→ Exercise objective: The required answer is a copy of each line in the entries below that includes "extensions".

[Collected data entries]
=== Section Start ===

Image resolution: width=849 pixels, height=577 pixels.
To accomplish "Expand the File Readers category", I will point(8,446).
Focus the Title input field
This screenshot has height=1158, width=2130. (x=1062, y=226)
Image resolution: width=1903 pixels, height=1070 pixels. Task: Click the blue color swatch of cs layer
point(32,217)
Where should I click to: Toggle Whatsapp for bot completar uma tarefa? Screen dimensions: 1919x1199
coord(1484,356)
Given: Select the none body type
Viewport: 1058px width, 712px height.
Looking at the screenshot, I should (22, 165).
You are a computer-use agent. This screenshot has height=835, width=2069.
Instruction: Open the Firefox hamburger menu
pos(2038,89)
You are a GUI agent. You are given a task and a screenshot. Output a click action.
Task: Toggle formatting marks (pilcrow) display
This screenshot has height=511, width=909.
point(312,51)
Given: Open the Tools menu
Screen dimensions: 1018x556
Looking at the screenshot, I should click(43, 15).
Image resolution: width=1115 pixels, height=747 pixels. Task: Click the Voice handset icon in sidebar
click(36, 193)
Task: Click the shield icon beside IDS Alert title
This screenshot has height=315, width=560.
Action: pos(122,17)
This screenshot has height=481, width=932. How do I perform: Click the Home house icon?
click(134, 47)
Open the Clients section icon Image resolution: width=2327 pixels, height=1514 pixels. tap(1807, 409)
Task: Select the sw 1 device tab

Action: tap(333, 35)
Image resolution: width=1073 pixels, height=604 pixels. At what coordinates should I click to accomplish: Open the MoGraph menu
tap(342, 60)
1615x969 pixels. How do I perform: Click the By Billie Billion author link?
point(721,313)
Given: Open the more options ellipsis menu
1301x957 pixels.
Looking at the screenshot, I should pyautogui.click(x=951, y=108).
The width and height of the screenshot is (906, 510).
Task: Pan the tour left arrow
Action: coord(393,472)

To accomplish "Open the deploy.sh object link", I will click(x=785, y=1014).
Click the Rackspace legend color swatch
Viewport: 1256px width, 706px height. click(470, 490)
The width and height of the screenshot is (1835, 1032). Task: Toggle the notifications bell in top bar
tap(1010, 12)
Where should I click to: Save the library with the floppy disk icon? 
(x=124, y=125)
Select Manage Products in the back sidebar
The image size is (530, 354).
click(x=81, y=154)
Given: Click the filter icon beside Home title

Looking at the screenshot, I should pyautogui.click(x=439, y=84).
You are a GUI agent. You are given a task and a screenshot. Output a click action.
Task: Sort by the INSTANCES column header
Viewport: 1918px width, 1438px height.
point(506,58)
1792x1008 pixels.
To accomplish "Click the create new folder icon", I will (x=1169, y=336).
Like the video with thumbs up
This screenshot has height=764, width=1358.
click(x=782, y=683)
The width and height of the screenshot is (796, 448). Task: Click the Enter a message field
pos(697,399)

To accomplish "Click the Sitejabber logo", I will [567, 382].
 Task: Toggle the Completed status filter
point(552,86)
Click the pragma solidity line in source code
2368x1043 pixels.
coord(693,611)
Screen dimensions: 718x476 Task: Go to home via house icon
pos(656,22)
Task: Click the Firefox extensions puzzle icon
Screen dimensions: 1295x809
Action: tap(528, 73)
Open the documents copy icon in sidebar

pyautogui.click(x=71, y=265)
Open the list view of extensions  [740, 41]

=== Section End ===

→ Output for this task:
Task: Click the Firefox extensions puzzle icon
Open the list view of extensions  [740, 41]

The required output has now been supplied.